Once you have this knowledge, it’s all about matching consumer demand to your capacity, as well as adjusting prices based on time and audiences. Do this right, and you’ll be well on your way to increasing your overall profits.

Who needs pricing and revenue management?

Revenue management is most effective for companies whose products or services are suitable for price fluctuations. Consider, for instance, businesses whose offering is tailored to specific times of the year. These companies would benefit the most from setting prices and implementing revenue management.

Wholesalers, drop-ship management, and food distributors, for instance, will often adjust their rates around big holidays such as Christmas and Easter, in anticipation of a spike in demand from independent retailers and venues.

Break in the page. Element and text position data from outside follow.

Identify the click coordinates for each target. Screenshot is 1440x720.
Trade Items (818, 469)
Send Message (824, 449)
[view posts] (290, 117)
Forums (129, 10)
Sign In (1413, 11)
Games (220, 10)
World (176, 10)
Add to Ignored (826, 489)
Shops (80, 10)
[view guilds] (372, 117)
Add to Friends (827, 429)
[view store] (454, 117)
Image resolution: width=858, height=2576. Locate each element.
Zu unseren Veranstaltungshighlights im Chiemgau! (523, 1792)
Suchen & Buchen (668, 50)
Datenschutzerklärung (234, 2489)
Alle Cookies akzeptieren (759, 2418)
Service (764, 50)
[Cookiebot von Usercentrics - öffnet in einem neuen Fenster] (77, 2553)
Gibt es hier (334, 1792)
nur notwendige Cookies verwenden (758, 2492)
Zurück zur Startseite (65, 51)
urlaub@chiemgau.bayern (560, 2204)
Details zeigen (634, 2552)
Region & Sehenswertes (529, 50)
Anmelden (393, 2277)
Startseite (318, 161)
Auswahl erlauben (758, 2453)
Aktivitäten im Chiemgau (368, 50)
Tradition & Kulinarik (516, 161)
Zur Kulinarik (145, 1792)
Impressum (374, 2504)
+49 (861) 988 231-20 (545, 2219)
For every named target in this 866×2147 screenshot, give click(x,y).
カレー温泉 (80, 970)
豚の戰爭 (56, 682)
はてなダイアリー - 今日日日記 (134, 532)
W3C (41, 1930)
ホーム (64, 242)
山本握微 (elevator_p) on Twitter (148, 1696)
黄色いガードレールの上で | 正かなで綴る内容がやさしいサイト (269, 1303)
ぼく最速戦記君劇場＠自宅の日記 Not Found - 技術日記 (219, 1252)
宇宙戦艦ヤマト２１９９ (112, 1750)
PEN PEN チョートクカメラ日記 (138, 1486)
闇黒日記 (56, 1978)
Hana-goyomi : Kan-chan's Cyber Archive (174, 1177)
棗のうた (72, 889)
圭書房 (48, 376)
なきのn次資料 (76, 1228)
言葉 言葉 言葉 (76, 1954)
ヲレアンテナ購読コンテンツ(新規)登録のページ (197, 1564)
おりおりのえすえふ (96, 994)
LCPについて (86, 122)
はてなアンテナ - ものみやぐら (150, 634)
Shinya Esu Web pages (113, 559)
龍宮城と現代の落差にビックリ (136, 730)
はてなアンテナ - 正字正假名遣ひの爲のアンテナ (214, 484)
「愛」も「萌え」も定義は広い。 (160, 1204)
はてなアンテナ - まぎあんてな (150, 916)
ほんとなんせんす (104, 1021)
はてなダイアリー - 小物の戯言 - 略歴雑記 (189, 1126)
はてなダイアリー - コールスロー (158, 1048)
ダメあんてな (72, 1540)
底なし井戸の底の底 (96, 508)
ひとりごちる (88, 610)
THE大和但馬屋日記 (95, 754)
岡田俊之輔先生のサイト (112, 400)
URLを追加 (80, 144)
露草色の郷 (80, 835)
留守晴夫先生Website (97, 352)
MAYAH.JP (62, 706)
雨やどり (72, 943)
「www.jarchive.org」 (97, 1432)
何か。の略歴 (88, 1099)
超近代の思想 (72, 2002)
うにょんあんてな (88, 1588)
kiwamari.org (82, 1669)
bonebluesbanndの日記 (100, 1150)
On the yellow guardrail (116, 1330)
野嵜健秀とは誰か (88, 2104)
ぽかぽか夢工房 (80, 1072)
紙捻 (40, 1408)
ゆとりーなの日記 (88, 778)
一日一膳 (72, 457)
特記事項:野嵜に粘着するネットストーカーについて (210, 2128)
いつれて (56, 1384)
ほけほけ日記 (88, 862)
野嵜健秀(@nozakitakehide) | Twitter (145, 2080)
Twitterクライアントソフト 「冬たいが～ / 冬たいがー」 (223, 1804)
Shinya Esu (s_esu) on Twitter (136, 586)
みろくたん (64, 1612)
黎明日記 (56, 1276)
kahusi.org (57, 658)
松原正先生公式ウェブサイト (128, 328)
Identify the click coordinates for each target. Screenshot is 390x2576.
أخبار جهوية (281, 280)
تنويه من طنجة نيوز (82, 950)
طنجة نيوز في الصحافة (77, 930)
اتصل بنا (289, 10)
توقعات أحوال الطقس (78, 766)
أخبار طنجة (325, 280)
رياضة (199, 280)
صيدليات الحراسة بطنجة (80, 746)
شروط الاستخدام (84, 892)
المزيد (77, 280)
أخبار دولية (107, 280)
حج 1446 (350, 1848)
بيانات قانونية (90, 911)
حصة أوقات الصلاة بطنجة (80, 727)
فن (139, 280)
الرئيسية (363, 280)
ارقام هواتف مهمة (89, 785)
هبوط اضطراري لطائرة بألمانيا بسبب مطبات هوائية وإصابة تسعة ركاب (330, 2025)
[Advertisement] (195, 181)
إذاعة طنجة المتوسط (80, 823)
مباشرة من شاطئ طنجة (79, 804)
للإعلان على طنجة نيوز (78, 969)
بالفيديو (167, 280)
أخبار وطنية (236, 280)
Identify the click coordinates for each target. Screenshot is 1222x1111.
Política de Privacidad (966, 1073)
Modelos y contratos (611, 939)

Setting prices and implementing revenue management is also a popular approach amongst big tech retailers which deal in goods that can quickly go out of fashion if left unsold. The purchasing habits of different audience groups can also influence pricing and revenue management. Tech buffs, for instance, will be willing to part with more cash for a state-of-the-art gadget than casual users, so the demand for your product will vary depending on the segment you’re targeting.

The other type of industries which heavily benefit from revenue management are the businesses whose offering doesn’t roll over to the following day. Think waste management, for example, where time not used today cannot be sold tomorrow. The offering of such companies, quite simply, has an expiration date.

How to optimize pricing and revenue management

As we demonstrated above, what approach you choose for your pricing and revenue management depends largely on the products you sell and your overall business strategy. Ideally, you’d aim to increase sales by striking a balance between bumped-up prices when demand is high, and discounts during quiet months.

You can achieve that through static or dynamic pricing and revenue management approach. In other words, you can choose whether the price points for your products are adjusted based on performance (static) or historic data (dynamic).